> [Work required]: Write the entries below again, precisely as they appear.

> [Stored items]:
>>>>>

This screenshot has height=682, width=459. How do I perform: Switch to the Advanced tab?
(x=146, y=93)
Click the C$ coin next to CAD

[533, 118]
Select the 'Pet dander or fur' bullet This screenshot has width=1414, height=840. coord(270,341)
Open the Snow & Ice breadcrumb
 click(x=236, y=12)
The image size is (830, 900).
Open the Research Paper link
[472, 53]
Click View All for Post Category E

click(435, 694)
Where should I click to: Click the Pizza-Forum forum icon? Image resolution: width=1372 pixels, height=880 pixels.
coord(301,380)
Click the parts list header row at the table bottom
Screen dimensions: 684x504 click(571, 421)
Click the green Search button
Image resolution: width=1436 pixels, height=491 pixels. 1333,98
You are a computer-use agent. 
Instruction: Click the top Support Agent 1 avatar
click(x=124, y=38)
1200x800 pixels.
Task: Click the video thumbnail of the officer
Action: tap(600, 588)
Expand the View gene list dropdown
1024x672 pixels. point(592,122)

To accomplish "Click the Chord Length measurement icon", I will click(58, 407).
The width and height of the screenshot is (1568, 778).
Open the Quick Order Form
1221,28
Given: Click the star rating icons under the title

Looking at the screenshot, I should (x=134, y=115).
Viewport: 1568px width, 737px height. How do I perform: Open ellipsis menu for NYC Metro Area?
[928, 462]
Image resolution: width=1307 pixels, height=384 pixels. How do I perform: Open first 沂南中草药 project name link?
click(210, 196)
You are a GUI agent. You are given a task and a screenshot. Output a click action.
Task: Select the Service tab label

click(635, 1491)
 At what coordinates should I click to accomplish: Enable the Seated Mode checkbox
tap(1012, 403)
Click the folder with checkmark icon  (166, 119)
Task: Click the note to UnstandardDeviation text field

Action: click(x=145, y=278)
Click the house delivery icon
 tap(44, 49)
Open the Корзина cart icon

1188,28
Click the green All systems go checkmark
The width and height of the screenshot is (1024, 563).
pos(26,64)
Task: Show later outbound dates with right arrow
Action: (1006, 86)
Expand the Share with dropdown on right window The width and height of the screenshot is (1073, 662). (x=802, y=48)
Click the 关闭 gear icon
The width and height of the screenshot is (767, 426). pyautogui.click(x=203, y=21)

<<<<<

> [Answer to this exercise]:
This screenshot has height=682, width=459. How do I perform: Switch to the Advanced tab?
(x=146, y=93)
Click the C$ coin next to CAD

[533, 118]
Select the 'Pet dander or fur' bullet This screenshot has width=1414, height=840. coord(270,341)
Open the Snow & Ice breadcrumb
 click(x=236, y=12)
The image size is (830, 900).
Open the Research Paper link
[472, 53]
Click View All for Post Category E

click(435, 694)
Where should I click to: Click the Pizza-Forum forum icon? Image resolution: width=1372 pixels, height=880 pixels.
coord(301,380)
Click the parts list header row at the table bottom
Screen dimensions: 684x504 click(571, 421)
Click the green Search button
Image resolution: width=1436 pixels, height=491 pixels. 1333,98
You are a computer-use agent. 
Instruction: Click the top Support Agent 1 avatar
click(x=124, y=38)
1200x800 pixels.
Task: Click the video thumbnail of the officer
Action: tap(600, 588)
Expand the View gene list dropdown
1024x672 pixels. point(592,122)

To accomplish "Click the Chord Length measurement icon", I will click(58, 407).
The width and height of the screenshot is (1568, 778).
Open the Quick Order Form
1221,28
Given: Click the star rating icons under the title

Looking at the screenshot, I should (x=134, y=115).
Viewport: 1568px width, 737px height. How do I perform: Open ellipsis menu for NYC Metro Area?
[928, 462]
Image resolution: width=1307 pixels, height=384 pixels. How do I perform: Open first 沂南中草药 project name link?
click(210, 196)
You are a GUI agent. You are given a task and a screenshot. Output a click action.
Task: Select the Service tab label

click(635, 1491)
 At what coordinates should I click to accomplish: Enable the Seated Mode checkbox
tap(1012, 403)
Click the folder with checkmark icon  (166, 119)
Task: Click the note to UnstandardDeviation text field

Action: click(x=145, y=278)
Click the house delivery icon
 tap(44, 49)
Open the Корзина cart icon

1188,28
Click the green All systems go checkmark
The width and height of the screenshot is (1024, 563).
pos(26,64)
Task: Show later outbound dates with right arrow
Action: (1006, 86)
Expand the Share with dropdown on right window The width and height of the screenshot is (1073, 662). (x=802, y=48)
Click the 关闭 gear icon
The width and height of the screenshot is (767, 426). pyautogui.click(x=203, y=21)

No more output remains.